DOMANDE:
[a] Nel brano sulle conseguenze neurocognitive del COVID-19, quali condizioni vengono indicate come note per produrre un impatto a lungo termine? Elencale tutte.
[b] Prosegui il brano sulle conseguenze neurocognitive del COVID-19 partendo dalla frase con cui si chiude.

══ BRANO DA LEGGERE

Condizioni come l’ipossia, l’encefalite e l’ictus producono notoriamente un impatto a lungo termine e, persino, un permanente deterioramento neurocognitivo. Quindi, sequele neurocognitive a lungo termine sono prevedibili in una percentuale di pazienti COVID-19 anche dopo la risoluzione della malattia acuta.
È stato evidenziato, in modo aneddotico, che i pazienti COVID-19 che hanno trascorso una quantità significativa di tempo in terapia intensiva, non di rado, vengono dimessi con disturbi cognitivi residui, a volte indicati come “sindrome post-terapia intensiva". I meccanismi sottostanti non sono chiari, ma potrebbe essere associata all’ipossia, nei casi in cui si sia utilizzato il ventilatore meccanico.
La possibilità di cambiamenti neurocognitivi a lungo termine è particolarmente probabile nei pazienti COVID-19 che presentano sintomi neurologici significativi durante la malattia acuta. Pertanto, mette in guardia l’articolo di Bougakov, potremmo presto trovarci di fronte a un numero significativo di pazienti con disturbi neurologici cronici (e persino permanenti) che richiederanno una riabilitazione e che rappresenteranno un “carico” sociale significativo in termini di utilizzo dell’assistenza sanitaria, dei costi e della perdita di produttività. Questo comporterà un aumento dei livelli di ansia, stress e depressione anche in molti pazienti già guariti dall’infezione CoViD-19.

════
══ DATI IN INGRESSO

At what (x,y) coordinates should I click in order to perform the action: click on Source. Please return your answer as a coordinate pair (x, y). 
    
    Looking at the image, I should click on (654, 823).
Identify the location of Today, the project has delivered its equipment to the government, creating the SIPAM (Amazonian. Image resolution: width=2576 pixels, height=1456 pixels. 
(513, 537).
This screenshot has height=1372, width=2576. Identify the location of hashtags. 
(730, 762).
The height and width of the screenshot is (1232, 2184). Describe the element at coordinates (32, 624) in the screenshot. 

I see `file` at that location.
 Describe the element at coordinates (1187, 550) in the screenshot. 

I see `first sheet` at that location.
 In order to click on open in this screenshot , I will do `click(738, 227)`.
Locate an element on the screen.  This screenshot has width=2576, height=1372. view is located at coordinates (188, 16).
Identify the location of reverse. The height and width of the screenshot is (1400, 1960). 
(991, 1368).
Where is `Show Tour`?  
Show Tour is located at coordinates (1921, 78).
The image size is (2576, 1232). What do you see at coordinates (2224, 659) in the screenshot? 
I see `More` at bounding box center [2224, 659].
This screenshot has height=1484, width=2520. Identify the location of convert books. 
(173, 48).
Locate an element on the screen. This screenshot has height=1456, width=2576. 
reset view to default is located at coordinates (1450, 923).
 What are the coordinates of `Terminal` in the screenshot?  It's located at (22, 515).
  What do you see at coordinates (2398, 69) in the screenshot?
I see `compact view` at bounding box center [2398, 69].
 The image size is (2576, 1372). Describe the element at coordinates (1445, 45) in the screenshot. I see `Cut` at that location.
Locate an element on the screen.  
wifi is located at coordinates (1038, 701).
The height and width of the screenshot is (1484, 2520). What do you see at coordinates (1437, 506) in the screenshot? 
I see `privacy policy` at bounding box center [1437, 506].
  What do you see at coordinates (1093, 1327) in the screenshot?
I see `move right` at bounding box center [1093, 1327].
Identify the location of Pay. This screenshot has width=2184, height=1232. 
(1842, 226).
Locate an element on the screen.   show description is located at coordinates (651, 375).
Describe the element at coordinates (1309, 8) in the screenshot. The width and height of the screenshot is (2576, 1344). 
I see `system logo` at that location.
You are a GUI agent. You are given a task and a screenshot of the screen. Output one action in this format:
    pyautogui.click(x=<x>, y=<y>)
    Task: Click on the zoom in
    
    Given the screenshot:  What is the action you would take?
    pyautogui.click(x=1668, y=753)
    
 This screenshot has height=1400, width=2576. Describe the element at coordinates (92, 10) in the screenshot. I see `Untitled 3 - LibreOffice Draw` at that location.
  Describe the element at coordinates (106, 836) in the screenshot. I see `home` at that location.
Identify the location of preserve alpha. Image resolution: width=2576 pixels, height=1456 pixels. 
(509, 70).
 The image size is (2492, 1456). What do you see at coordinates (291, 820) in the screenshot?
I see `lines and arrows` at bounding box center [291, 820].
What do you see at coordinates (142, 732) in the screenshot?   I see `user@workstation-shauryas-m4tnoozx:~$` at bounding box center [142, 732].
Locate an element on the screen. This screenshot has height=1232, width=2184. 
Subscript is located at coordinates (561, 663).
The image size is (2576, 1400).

════

RISULTATI ATTESI:
[a] L'ipossia, l'encefalite e l'ictus.

[b]
Un’unità Neuro-CoViD-19 dedicata è stata aperta presso l'Ospedale dell'Università degli Studi di Brescia nel Nord Italia. In tale unità i pazienti COVID-19 vengono trattati per ictus, delirio, convulsioni, encefalite e altre complicanze neurologiche.
NeuroCoViD: tornare ad essere come prima
Tornando al paziente medico che, giunto in studio, lamentava una serie di sequele fisiche e soprattutto cognitive post CoViD-19, egli è stato valutato in colloquio e ha superato senza difficoltà una batteria di test volta a indagare le difficoltà riferite.
Quindi è corretto dire che era “guarito”? Che è “tornato come prima”? Non era questa l’esperienza che il paziente aveva di sè, tant’è che non era più rientrato al suo lavoro in ospedale.
Le difficoltà erano vissute dal paziente con perdita del proprio senso di stabilità personale, laddove egli aveva sempre poggiato la propria identità su un’efficienza e scrupolosità che riversava nel lavoro e che attualmente non era più in grado di garantire.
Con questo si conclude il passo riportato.